> [PROVIDED DATA]:

*** Begin section ***

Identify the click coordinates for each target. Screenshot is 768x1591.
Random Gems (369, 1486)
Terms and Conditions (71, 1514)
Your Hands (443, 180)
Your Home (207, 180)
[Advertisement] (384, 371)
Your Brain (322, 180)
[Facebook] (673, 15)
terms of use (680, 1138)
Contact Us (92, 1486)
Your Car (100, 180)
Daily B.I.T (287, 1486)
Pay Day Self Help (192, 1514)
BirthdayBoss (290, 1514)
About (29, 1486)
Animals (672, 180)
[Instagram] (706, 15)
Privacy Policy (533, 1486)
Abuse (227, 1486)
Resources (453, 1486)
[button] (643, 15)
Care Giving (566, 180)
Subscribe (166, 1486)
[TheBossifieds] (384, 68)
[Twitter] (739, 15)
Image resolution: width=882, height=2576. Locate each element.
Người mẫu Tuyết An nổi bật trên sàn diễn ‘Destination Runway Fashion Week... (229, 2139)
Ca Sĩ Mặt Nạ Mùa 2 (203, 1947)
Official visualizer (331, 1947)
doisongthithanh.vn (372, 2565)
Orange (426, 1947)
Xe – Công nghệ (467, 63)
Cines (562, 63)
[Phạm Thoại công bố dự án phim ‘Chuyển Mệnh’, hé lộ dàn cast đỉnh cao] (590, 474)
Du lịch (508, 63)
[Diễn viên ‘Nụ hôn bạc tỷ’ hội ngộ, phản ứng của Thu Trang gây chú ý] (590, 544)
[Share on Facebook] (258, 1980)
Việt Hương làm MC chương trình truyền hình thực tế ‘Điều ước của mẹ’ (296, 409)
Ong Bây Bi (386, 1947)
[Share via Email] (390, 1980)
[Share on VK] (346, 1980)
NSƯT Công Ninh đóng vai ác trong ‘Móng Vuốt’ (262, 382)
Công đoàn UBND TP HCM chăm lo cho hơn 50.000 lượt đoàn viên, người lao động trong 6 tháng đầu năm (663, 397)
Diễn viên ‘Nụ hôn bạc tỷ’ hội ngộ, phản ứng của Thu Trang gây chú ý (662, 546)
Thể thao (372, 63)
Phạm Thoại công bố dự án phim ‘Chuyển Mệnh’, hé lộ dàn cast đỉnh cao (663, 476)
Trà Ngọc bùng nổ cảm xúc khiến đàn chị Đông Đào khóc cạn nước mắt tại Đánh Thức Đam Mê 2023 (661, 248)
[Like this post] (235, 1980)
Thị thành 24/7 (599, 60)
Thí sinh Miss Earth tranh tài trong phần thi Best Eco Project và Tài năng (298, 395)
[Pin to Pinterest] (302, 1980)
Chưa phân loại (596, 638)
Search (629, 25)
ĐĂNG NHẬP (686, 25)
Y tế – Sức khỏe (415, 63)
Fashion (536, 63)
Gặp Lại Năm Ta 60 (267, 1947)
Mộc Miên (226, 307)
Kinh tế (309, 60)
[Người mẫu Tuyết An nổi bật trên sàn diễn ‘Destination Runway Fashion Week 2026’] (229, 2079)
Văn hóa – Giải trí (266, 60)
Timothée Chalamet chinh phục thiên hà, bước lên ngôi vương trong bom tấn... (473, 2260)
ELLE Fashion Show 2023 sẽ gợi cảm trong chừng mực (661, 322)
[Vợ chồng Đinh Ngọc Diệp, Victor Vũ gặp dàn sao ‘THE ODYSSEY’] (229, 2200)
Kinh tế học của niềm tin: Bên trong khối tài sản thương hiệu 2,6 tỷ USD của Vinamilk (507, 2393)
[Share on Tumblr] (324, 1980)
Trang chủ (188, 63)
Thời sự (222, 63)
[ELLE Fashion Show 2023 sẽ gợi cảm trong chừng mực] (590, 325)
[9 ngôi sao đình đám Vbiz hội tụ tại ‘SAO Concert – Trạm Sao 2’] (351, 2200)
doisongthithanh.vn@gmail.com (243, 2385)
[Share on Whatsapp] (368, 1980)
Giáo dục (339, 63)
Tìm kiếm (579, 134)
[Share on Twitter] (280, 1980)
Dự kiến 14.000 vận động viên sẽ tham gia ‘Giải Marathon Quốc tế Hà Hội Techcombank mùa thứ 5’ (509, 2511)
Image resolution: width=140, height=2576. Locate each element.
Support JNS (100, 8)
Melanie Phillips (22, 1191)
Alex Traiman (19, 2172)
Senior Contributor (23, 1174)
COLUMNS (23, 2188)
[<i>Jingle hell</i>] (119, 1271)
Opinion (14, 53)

*** End section ***

Could you report how many lines of the entries include the word "Kinh"? Only the number is needed.

2